Bird and cage zoomer
  • Color disks with different colors and designs and observe how they operate when zoomed.
  • Make the zoomer bird and cage zoomer: Pattern with directions
  • Make zoomers that make sounds.
  • Explore toys with similar properties.


Activity 3 - Twirlers


For each student

Air spinners Air twirlers
Toy twirlers

Focus questions:

  1. What kinds of objects spin when they fall through the air? tree seeds, like maple and ash seeds

Learning outcomes:

  • Twirl a twirler.
  • Explain twirlers fall with the force of gravity and as the air flows past the twirler blades it causes they to rotate according to the shape and position of the blades.

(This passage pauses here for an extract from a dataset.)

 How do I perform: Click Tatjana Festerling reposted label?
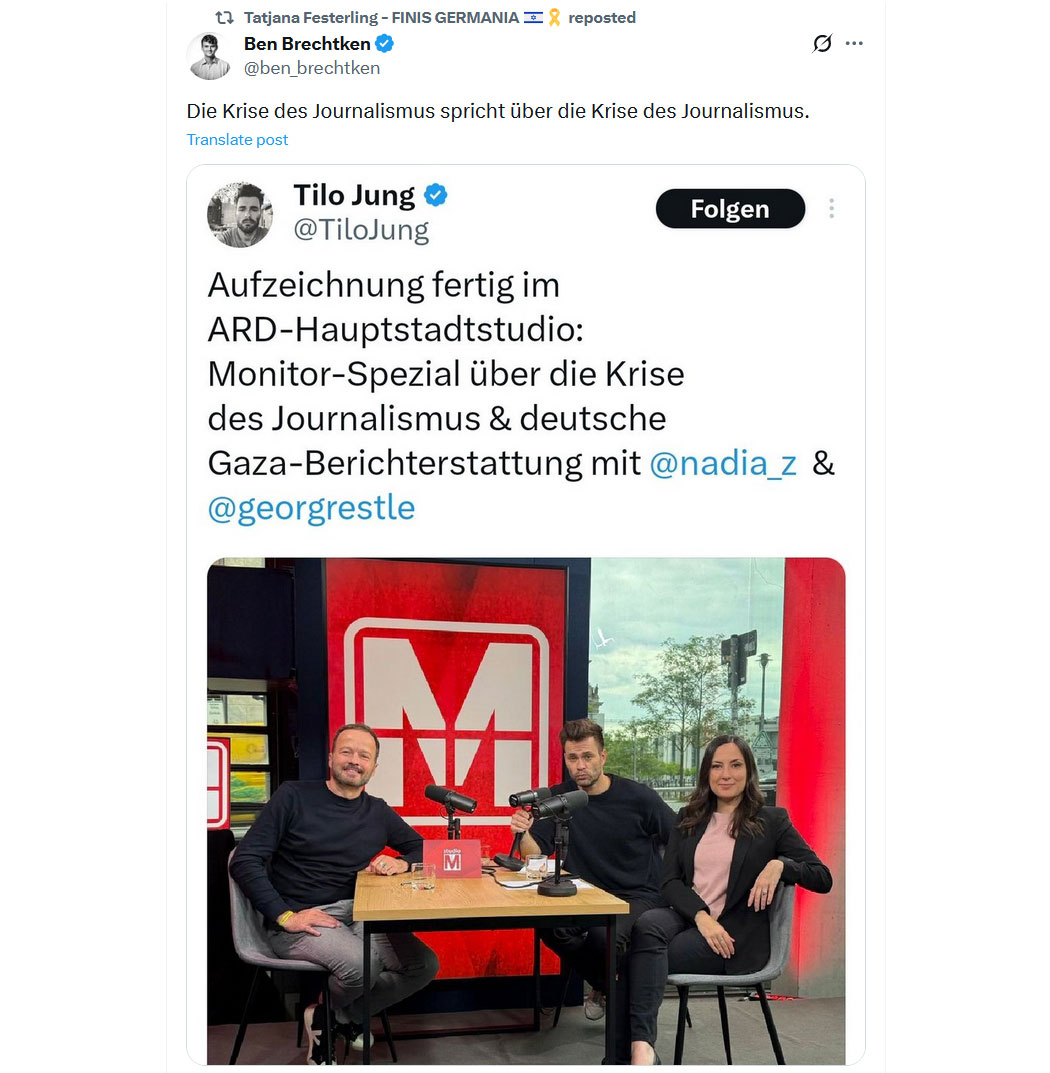[x=439, y=18]
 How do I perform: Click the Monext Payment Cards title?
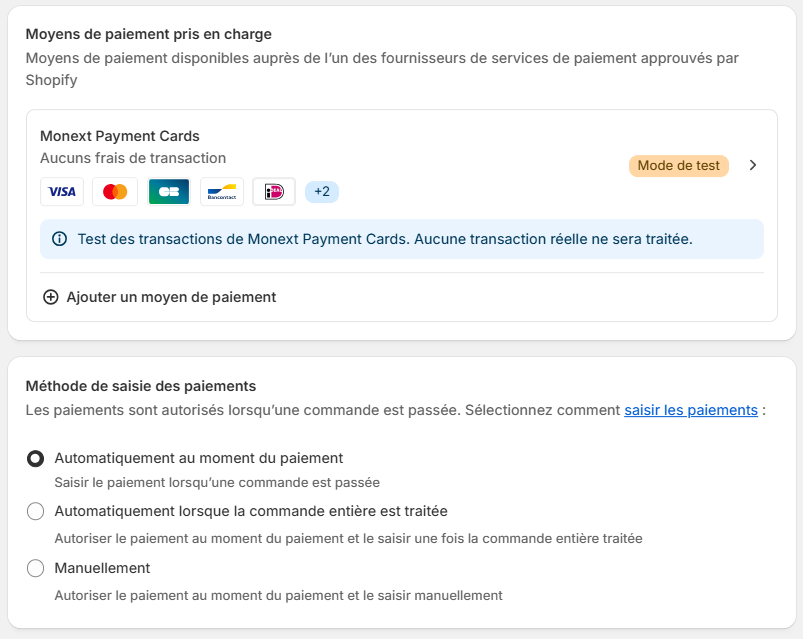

Suggested procedures overview:

  1. Put students in groups, focus their attention, and assess their initial understanding of the focus questions.
  2. Activity release twirlers so they will spin as they fall to the ground.
  3. Describe their motions and forces and make and verify claims that cause them.


Coyote twiller
  1. Put learners in pairs.
  2. Distribute Coyote twirler lab notes with pattern.
  3. Plan for two sessions of 30-40 minutes for the class.
  4. Review the spinning motions of the tops and zoomers from the previous activities.
  5. Ask. What caused the tops and zoomers to spin or rotate? The force from a hand when they twist the tops or when they twisted the string and pulled the zoomer string to rotate the disk. 
  6. Ask. Can you make a spinner that will rotate by itself?
  7. Display a coyote twirler.
  8. Distribute the lab note page with two coyote twirlers. 
  9. Ask. How to make ONE twirly coyote. Cut on the solid lines and fold on dashed lines. One ear forward and the other backward.
  10. Ask. How to twirl them. Drop the twirler. Drop from as high as possible.
  11. Use the second pattern to make a different coyote twirler. Make the ears longer or shorter. Add a paper clip.
  12. Experiment with different sizes of ears, different angles or ear folds, and adding paper clips.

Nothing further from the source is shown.